Accumulator Precision¶
Created: 2026-04-15 14:00:00 Edited: 2026-04-18 16:35:57
WarpConvNet's production mask GEMM kernels use tensor core MMA instructions that support two accumulator modes:
| Mode | MMA Atom | Throughput | Precision | Default |
|---|---|---|---|---|
| fp32 accumulator | SM80_16x8x16_F32F16F16F32_TN |
1x | Higher | Yes |
| fp16 accumulator | SM80_16x8x16_F16F16F16F16_TN |
2x | Lower | No |
The fp16 accumulator doubles tensor core throughput by accumulating partial sums in fp16 instead of fp32. This gives ~15% end-to-end speedup at large channels (C >= 64) where the computation is tensor-core-bound. The precision loss can be significant at wide channels (measured rd vs fp32: 1.4e-5 @ C=8, 2.4e-4 @ C=32, 5.3e-4 @ C=128, 7.5e-4 @ C=256) and training convergence on sensitive models can trail the fp32-accumulator baseline over many epochs. Default is off for that reason; enable explicitly for inference or after verifying training stability.
Configuration¶
Environment Variable (no code changes)¶
# Enable fp16 accumulator globally
export WARPCONVNET_USE_FP16_ACCUM=true
# Disable (default)
export WARPCONVNET_USE_FP16_ACCUM=false
Runtime API (no code changes)¶
import warpconvnet
# Enable fp16 accumulator for all subsequent convolutions
warpconvnet.set_fp16_accum(True)
# Query current setting
print(warpconvnet.get_fp16_accum()) # True
# Disable
warpconvnet.set_fp16_accum(False)
Per-Module Override¶
Individual convolution layers can override the global setting:
from warpconvnet.nn.modules.sparse_conv import SparseConv3d
# This layer always uses fp16 accumulator, regardless of global setting
conv_fast = SparseConv3d(64, 128, kernel_size=3, use_fp16_accum=True)

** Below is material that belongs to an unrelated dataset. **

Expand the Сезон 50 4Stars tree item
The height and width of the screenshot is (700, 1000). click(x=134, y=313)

# This layer always uses fp32 accumulator
conv_precise = SparseConv3d(64, 128, kernel_size=3, use_fp16_accum=False)
# This layer follows the global setting (default)

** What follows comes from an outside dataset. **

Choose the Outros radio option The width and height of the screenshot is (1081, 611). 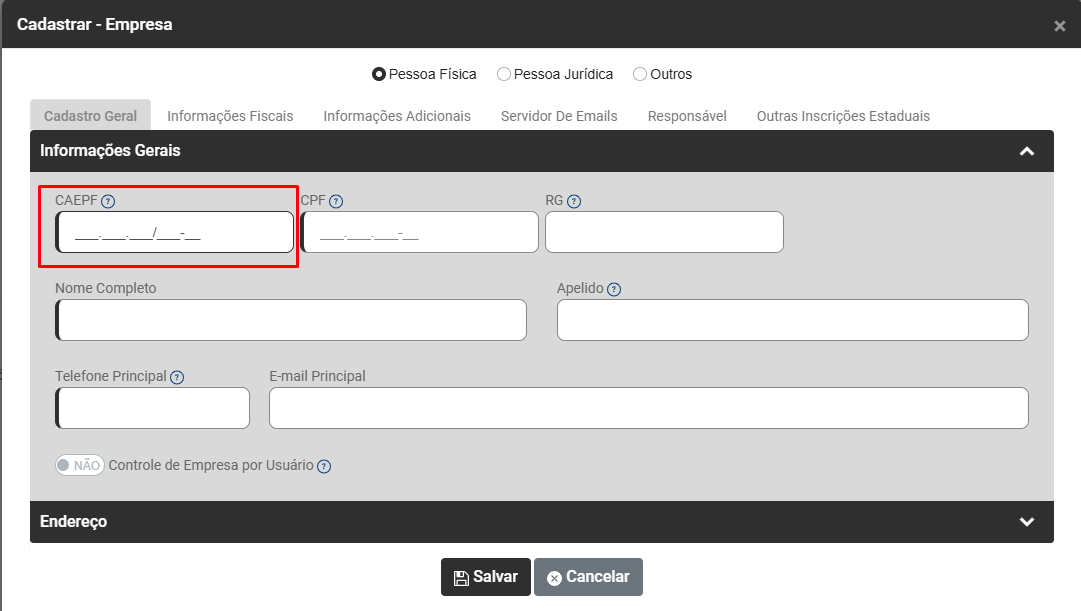(x=640, y=74)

conv_default = SparseConv3d(64, 128, kernel_size=3) # use_fp16_accum=None
Functional API¶
from warpconvnet.nn.functional.sparse_conv import spatially_sparse_conv
output = spatially_sparse_conv(
input_voxels,
weight,
kernel_size=3,
use_fp16_accum=True, # or None for global setting
)
Precedence¶
- Per-module
use_fp16_accum=True/False-- highest priority - Global runtime
warpconvnet.set_fp16_accum(True)-- used when module isNone - Environment variable
WARPCONVNET_USE_FP16_ACCUM=true-- sets initial global value - Default
False(fp32 accumulator)
What the Flag Does¶
When use_fp16_accum=True is resolved (per-module, global, or env):
- Production pool: F16Acc tiles (40/42 forward, equivalent dgrad variants) are added to the autotune candidate pool. When the flag is unset, only F32Acc production tiles are benchmarked.
- CUTLASS pool: Every CUTLASS entry's
accumulator_typeparameter is rewritten totorch.float16. Without the flag, CUTLASS runs with its default fp32 accumulator.

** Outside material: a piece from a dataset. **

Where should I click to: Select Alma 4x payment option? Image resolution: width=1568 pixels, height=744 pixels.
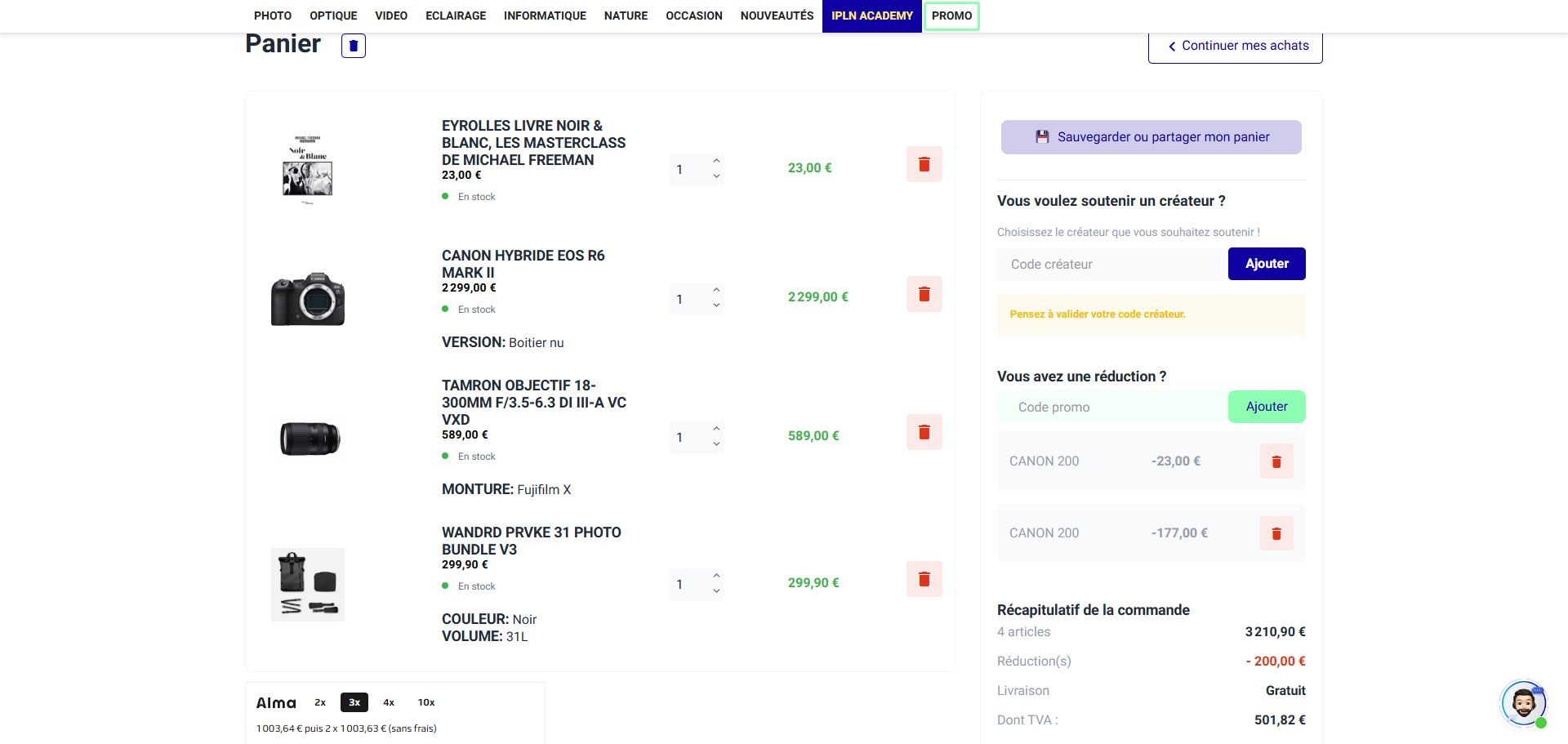(389, 702)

Both the adaptive (auto) and trimmed pools default to F32Acc only. Setting WARPCONVNET_AB_ALGO_MODE=all or explicitly naming production via the env config includes F16Acc tiles regardless of the flag; the flag is the normal gate for adaptive/trimmed pools.
Which Tiles Use FP16 Accumulator¶
The autotune system selects between F16Accum and F32 tile variants based on the use_fp16_accum setting:
| Tile ID | Name | Accumulator | Use Case | In adaptive/trimmed pool? |
|---|---|---|---|---|
| 40 | Prod_Fwd_32x32x32_F16Acc |
fp16 | Forward, C \<= 48, fp16 only | Only when use_fp16_accum=True |
| 42 | Prod_Fwd_64x128x32_F16Acc |
fp16 | Forward, C >= 128 | Only when use_fp16_accum=True |
| 53 | Prod_Dgrad_64x64x32_F16Acc |
fp16 | Dgrad, C = 64 | Only when use_fp16_accum=True |
| 54 | Prod_Dgrad_64x128x32_F16Acc |
fp16 | Dgrad, C >= 128 | Only when use_fp16_accum=True |
| 41 | Prod_Fwd_64x64x32 |
fp32 | Forward, C = 64 | Yes |
| 43 | Prod_Fwd_64x128x32_3s |
fp32 | Forward, C >= 128 | Yes |
| 44 | Prod_Fwd_128x64x32 |
fp32 | Forward, C = 64 | Yes |
| 51 | Prod_Dgrad_64x64x32 |
fp32 | Dgrad, C = 64 | Yes |
| 52 | Prod_Dgrad_64x128x32 |
fp32 | Dgrad, C >= 128 | Yes |
Wgrad always uses fp32 accumulator regardless of this setting, since weight gradient precision directly affects training convergence.
Recommendations¶
- Training: Use fp32 accumulator (default). Switch to fp16 only after verifying convergence is unaffected on your model. The F16Acc tiles' per-step relative difference (up to ~7.5e-4 at C=256) accumulates across epochs and has been observed to slow convergence on ScanNet MinkUNet-style models.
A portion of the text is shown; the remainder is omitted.